# Recorded data
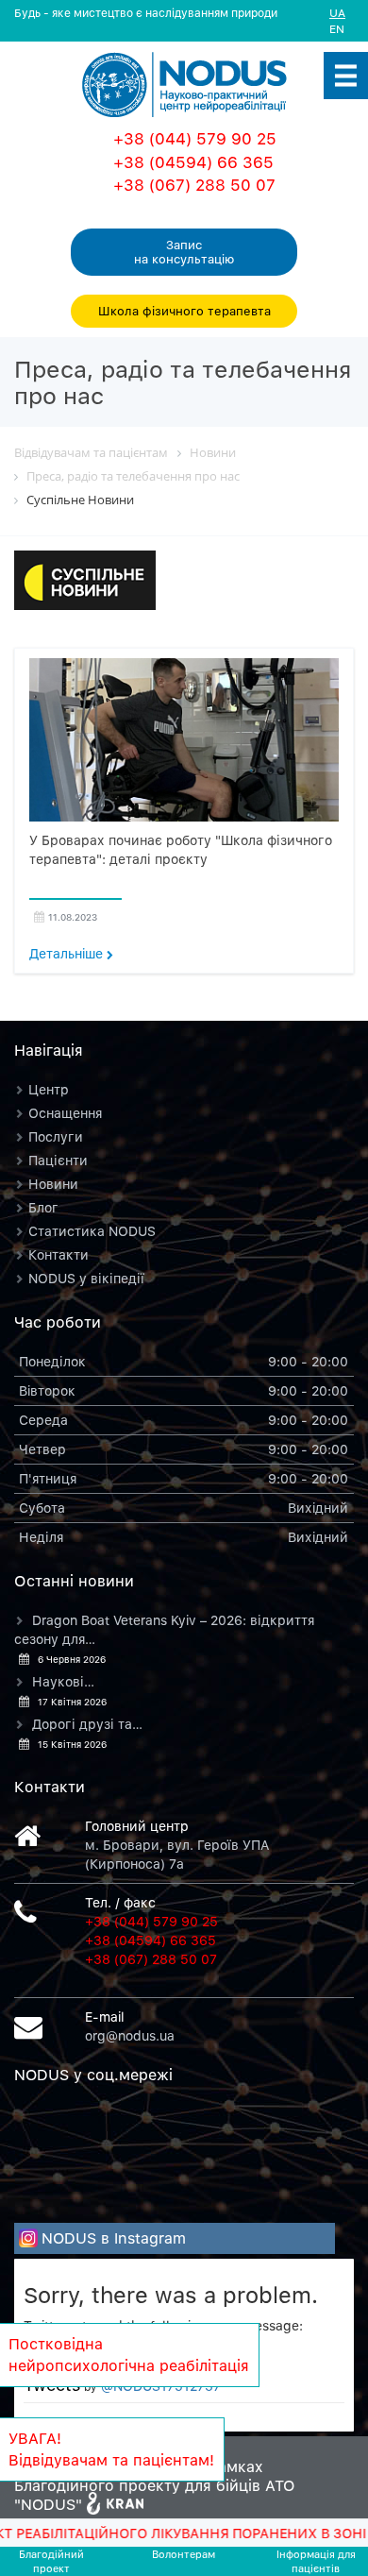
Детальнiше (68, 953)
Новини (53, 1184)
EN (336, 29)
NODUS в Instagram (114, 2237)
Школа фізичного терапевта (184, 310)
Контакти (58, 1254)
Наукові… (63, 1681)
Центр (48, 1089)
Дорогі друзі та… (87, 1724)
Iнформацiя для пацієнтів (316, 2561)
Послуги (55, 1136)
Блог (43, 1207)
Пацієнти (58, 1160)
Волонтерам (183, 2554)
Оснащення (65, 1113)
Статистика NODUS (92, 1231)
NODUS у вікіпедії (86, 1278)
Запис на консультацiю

# Problem description
Report how many lines of the preceding records include "NODUS". Output the number only.

# Task answer
3